2006年4月27日(木) Jamie Foxx 「Storm (Forecass)」

 映画『Ray/レイ』でアカデミー主演男優賞を受賞した俳優ジェイミー・フォックスが新作CDを発売。

 この人俳優だと思っていたのですが、以前にもCD出していたんですね。恥ずかしながら知りませんでした。(94年に『Peep This』というタイトルの作品を発表。現在は廃盤)

 で、2ndアルバムとなるこの『Umpredictable』(BVCP-24099 \2,200)。
 率直に言うと無難というか、まあ“安心して聴けるここ最近的なR&Bアルバム”、といったところでしょうか。悪くはないのですが、ガツン!と来るような曲は正直言ってあんまりなかったですね。

 でもその中でも気に入った曲は何曲かあって、これはその中の1曲。
 タイトル通り、カミナリや嵐の前触れのようなSEが入っていたり、曲の前後に、天気予報で“storm”を告げるラジオ?の声が入っていたり、と往年のソウル名曲によくあるパターンをちゃんと踏襲したバラード・ナンバー。雰囲気あるセクシーな出来に仕上がっています。

 それにしても、どの曲もエロい歌詞ばかりでビックリ。
 まあこれも昔のスウィート・ソウルのマナーを継いでいる、といってしまえばそれまでですが、11歳になる娘がいる歌手がこういう詞の歌を歌っている、というのがいかにも“黒人音楽”だな、とも思っちゃいました。森 陽

2006年4月28日(金) 江利 チエミ 「I Get A Kick Out Of You」

 戦後、多種多彩な文化が日本に入り、それらがクロスオーヴァーされいい意味でモダンな時代であった昭和30〜40年代の日本音楽界。その中でも今まであまりクローズ・アップされることがなかったスウィング・ジャズの名曲・名演を掘り下げる好企画がキング・レコードより登場。

 江利チエミ、東京キューバンボーイズ、スマイリー小原&スカイライナーズ、白木秀雄の4タイトルが今週発売になりましたが、元シンバルズの土岐麻子(名SAX奏者、土岐英史さんの娘さん)が選曲した江利チエミのこのコンピは、特に素晴らしい1枚でした。(KICS-2468 \2,300)

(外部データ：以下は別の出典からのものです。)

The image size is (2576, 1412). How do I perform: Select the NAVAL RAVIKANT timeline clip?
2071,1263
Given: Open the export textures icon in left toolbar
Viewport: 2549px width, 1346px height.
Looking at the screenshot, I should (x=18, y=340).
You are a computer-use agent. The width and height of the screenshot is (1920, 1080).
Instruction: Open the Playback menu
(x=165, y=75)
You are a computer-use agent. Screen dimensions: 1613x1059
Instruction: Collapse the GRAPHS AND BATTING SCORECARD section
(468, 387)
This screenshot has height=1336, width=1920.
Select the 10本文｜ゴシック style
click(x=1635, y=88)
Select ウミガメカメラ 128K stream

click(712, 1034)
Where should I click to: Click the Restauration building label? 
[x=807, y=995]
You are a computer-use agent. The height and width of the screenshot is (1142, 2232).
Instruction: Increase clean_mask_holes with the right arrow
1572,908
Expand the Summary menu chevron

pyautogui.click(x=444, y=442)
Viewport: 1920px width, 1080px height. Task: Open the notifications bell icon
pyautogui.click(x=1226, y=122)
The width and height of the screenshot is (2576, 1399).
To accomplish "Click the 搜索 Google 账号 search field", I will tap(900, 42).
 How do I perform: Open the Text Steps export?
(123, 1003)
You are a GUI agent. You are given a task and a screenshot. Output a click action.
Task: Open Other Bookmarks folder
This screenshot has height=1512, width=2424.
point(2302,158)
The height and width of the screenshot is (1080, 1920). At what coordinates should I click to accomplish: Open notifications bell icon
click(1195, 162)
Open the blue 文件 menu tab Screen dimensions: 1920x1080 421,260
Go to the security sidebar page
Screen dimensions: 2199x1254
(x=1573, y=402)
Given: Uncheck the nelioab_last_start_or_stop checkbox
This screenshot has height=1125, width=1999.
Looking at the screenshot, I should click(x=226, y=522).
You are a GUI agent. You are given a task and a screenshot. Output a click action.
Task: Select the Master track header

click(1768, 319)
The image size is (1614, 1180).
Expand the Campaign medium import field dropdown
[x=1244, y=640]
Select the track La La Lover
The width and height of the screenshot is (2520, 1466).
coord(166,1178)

 江利チエミというと、当時は、“美空ひばり”、“雪村いづみ”と並び“3人娘”と呼ばれていたものの、現在は彼女らに比べると一般的な認知度は低いように感じるのですが、このCDを聴けば、その強烈な存在感あるヴォーカルに圧倒されることでしょう。

 どの曲も聴きものですが、バックの演奏も熱いこのコール・ポーター作を取り上げてみました。
 これが録音されたのが1961年!
 今でこそ海外のアーティストの曲を気軽にCDで聴ける時代ですが、1961年当時にこれだけの演奏、歌唱をほぼ耳コピのみでやっていたというのは本当に凄いな、と。

 今でも歌のうまい“ディーヴァ”と言われるような歌手はたくさんいますが、彼女のような説得力のある歌唱を聴いてしまうと、他のものがとても幼稚に感じられてしまうくらいの衝撃です。ジャケットも良いですね。森 陽馬

2006年4月29日(土) 寺尾 紗穂 「隠れてないで」(新曲)

 寺尾紗穂 レコ発ライヴ@池の上Bobtail。
 店を途中で抜け出して見に行ってまいりました。

 彼女のライヴは初めてでしたが、CDで聴くのとはまた違った、生の息遣いというかピアノのアタックなどが、心地良く胸にジーンとくる感じでとても良かったです。

 今日のこの1曲「隠れてないで」は、CDには入っていない新曲ですが、また新しい魅力を垣間見るようなナンバーでした。ギター、ドラムが入った編成でやったら、より映えそうな曲。今後にも期待です。

 ちなみに今日のライヴは、寺尾さんの他に、ギター弾き語りの女性シンガー、mikeという方(ジョニ・ミッチェルのカヴァーなどもやっていました)と、casaというグループの古賀夕紀子さん(金延幸子やエリス・レジーナのカヴァーもやっていてすごい美声!)のライヴも素晴らしくて、とても感銘を受けました。

 「日本の音楽はダメだ」とか愚痴っているような人は、グチグチこぼしていないで、是非こういう志を持って音楽をやっている人たちのライヴを見に行ってもらいたい、と真に思いましたね。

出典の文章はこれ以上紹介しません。